# SELECTED PASSAGE:
Two things are both true.
First, Ohio State signed another elite recruiting class today. At the time of this writing, it was actually the No. 1 recruiting class in the country, and whether it stays that way or if Georgia pulls ahead, it’s one of the very best recruiting classes in Ohio State history (on paper, anyway). Nearly every member of the 2018 recruiting class is a blue-chip prospect according to multiple recruiting services, and several, like defensive tackle Taron Vincent, safety Tyreke Johnson, and center Matthew Jones, are considered to be the best, or near the best in the country at their respective positions. This class solidifies elite talent at every position group at Ohio State, and will put them in a position to potentially compete for championships over the coming years.
Second, all of that was true for Ohio State last season, and a team full of lightly recruited two and three stars at Iowa beat them like a drum. If you’ve forgotten about this, just tweet about Ohio State recruiting today. I promise an Iowa fan will remind you.
It may seem like these two facts are incongruous with each other, incapable of existing in the same universe. But if we take some time here to be honest about what exactly today means, and doesn’t mean, I think it will all make a bit more sense.
First, let me be clear about something. Recruiting rankings matter, and anybody that tries to tell you otherwise either doesn’t understand recruiting, math, or is an Iowa or Nebraska fan. Only teams that recruit more blue-chip players than non-blue chip players win national titles. A blue-chip player is about 1,000% more likely to get drafted in the early rounds of the NFL Draft than a two-star. Five-stars are about 33 times more likely to be All-Americans in college than two-stars, and there are a LOT more two-star college football players. Teams with better recruits generally beat teams without elite recruits. The data goes on, and on, and on.

# WHAT YOU NEED TO DO:
According to the passage on Ohio State recruiting, how many times more likely are five-star players than two-star players to be All-Americans in college?

Word and element pointing entries
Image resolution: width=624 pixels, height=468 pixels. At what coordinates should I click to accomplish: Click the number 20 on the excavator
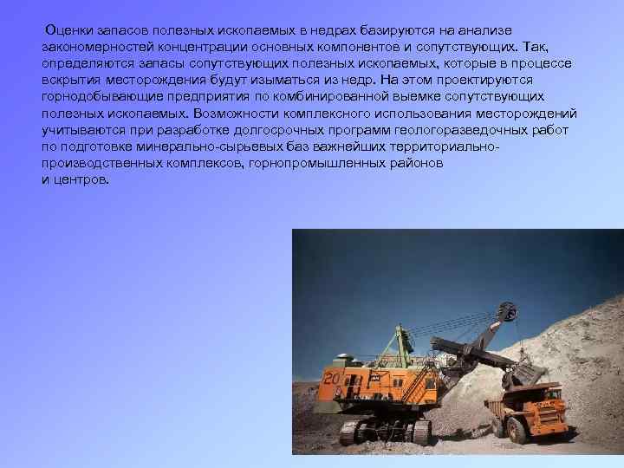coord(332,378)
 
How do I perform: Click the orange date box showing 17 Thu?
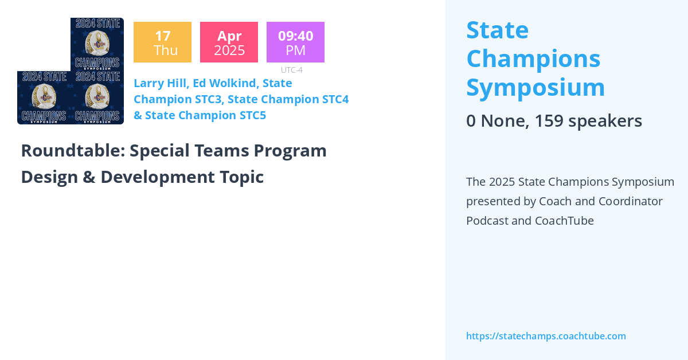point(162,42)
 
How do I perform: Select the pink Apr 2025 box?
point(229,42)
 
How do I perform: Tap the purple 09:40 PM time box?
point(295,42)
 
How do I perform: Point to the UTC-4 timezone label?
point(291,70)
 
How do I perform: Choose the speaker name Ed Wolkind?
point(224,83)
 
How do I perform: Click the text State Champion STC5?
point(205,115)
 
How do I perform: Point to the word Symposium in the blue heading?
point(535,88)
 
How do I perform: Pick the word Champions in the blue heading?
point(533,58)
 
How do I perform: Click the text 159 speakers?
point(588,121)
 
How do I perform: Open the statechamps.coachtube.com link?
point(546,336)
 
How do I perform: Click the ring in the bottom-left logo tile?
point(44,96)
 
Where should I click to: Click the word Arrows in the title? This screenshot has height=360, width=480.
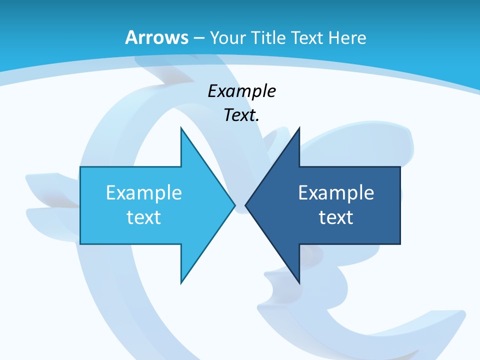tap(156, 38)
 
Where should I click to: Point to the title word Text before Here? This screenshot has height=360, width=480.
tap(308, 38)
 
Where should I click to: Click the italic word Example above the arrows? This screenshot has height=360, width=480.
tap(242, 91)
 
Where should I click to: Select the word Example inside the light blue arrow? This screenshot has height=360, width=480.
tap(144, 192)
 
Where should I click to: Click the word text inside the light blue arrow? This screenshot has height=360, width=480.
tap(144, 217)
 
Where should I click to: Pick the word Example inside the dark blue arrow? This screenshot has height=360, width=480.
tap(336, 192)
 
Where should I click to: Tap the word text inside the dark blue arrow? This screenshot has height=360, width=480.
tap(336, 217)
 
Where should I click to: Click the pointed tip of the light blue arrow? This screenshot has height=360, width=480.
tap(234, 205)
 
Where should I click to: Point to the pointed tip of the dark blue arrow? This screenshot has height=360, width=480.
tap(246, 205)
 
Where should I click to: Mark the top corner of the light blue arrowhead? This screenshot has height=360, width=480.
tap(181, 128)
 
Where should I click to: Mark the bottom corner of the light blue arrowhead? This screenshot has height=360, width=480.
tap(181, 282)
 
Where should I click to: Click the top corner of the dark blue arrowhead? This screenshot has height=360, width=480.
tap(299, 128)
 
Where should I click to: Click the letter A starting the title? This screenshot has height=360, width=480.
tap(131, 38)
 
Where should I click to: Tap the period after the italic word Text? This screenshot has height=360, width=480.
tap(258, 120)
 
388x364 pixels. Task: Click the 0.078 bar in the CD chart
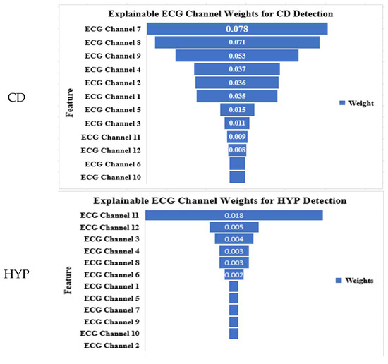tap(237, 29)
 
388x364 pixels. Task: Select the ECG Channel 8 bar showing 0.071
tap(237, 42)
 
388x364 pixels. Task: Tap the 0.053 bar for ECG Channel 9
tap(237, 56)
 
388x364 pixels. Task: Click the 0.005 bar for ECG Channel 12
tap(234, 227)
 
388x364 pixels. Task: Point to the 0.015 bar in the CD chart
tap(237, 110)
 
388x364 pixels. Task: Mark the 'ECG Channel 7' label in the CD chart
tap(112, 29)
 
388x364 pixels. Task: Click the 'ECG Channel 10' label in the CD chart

# FINAL RESULT:
About 33 times more likely.